Stored entries
● ● ● ● ●

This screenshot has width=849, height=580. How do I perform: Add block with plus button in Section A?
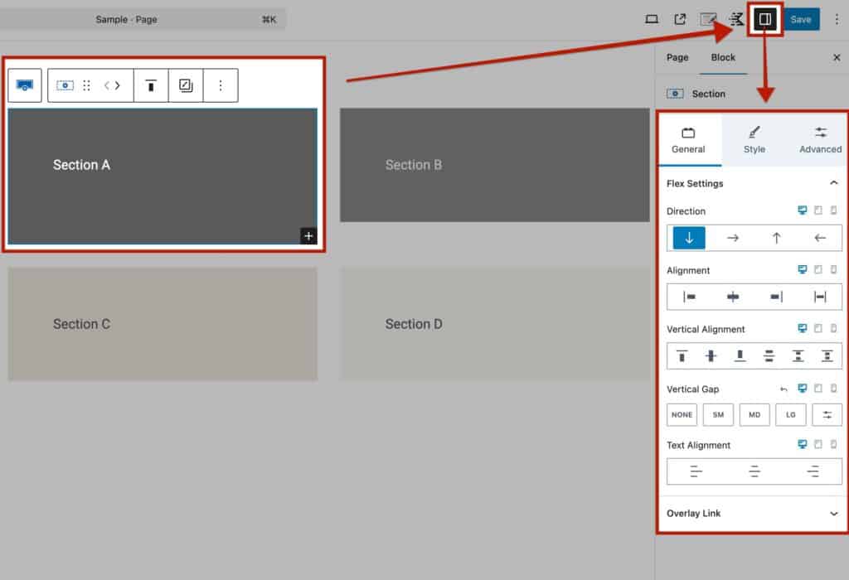tap(308, 236)
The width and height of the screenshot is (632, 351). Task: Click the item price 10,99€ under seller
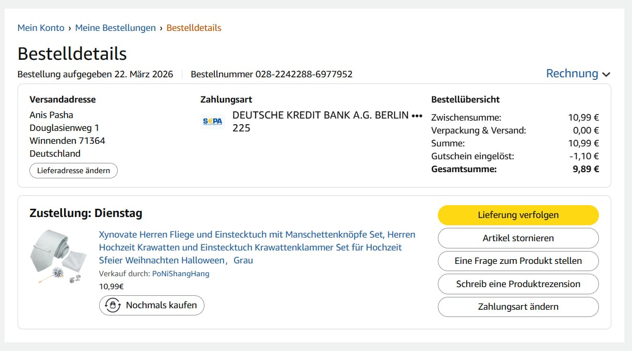tap(112, 287)
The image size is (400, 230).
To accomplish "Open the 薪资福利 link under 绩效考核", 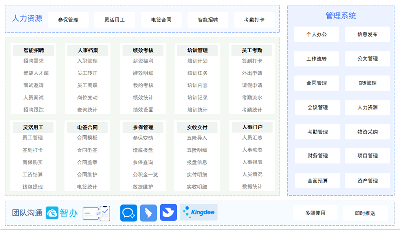I will (143, 61).
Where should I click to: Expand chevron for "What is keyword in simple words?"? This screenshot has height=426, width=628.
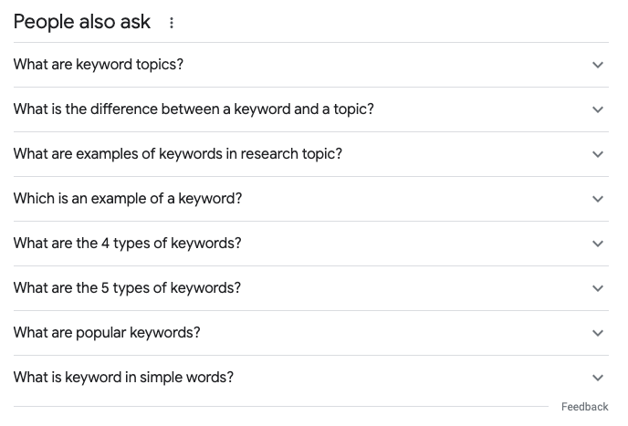598,378
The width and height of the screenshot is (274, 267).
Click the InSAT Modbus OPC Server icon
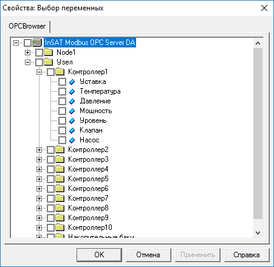point(37,43)
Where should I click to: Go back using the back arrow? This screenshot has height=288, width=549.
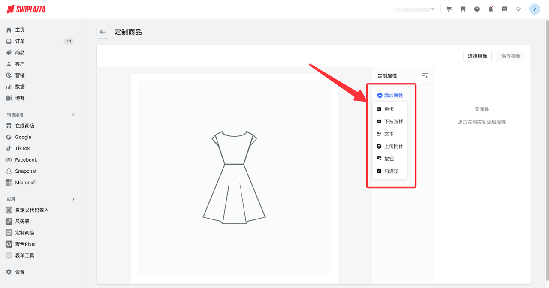coord(103,32)
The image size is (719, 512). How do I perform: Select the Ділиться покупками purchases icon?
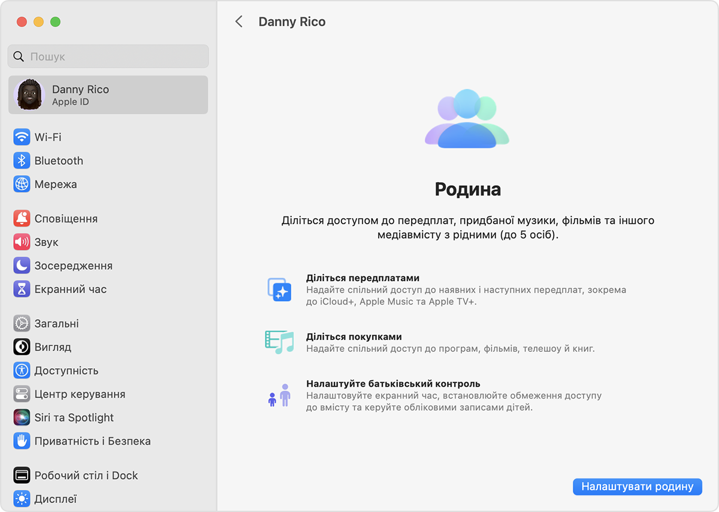click(x=280, y=341)
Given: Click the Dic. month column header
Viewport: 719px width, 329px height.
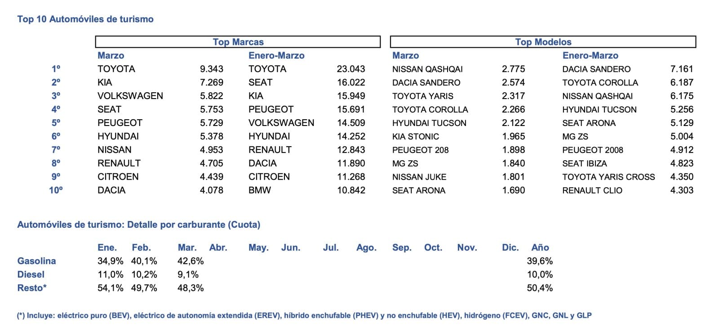Looking at the screenshot, I should 510,248.
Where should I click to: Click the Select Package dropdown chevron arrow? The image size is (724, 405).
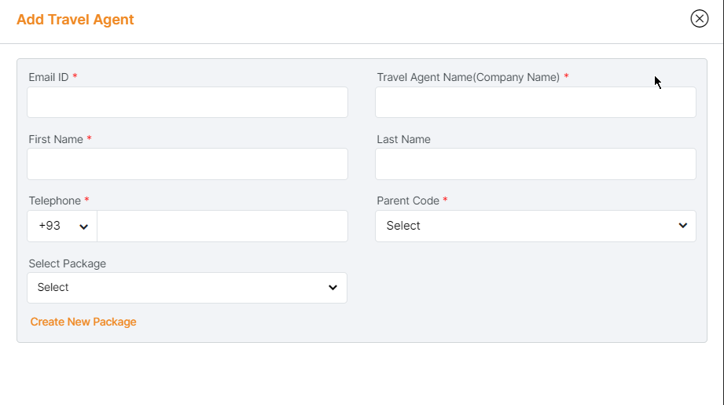pos(333,288)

● ● ● ● ●

Task directions:
Which lines run from the one containing "The width and height of the screenshot is (274, 267)." through the last line of the entries above? Output them exactly, both ends included, with no pictures.

Expected answer:
The width and height of the screenshot is (274, 267).
Click the InSAT Modbus OPC Server icon
point(37,43)
Where should I click to: Go back using the back arrow? This screenshot has height=288, width=549.
coord(103,32)
The image size is (719, 512). How do I perform: Select the Ділиться покупками purchases icon?
click(x=280, y=341)
Given: Click the Dic. month column header
Viewport: 719px width, 329px height.
Looking at the screenshot, I should 510,248.
Where should I click to: Click the Select Package dropdown chevron arrow? The image size is (724, 405).
pos(333,288)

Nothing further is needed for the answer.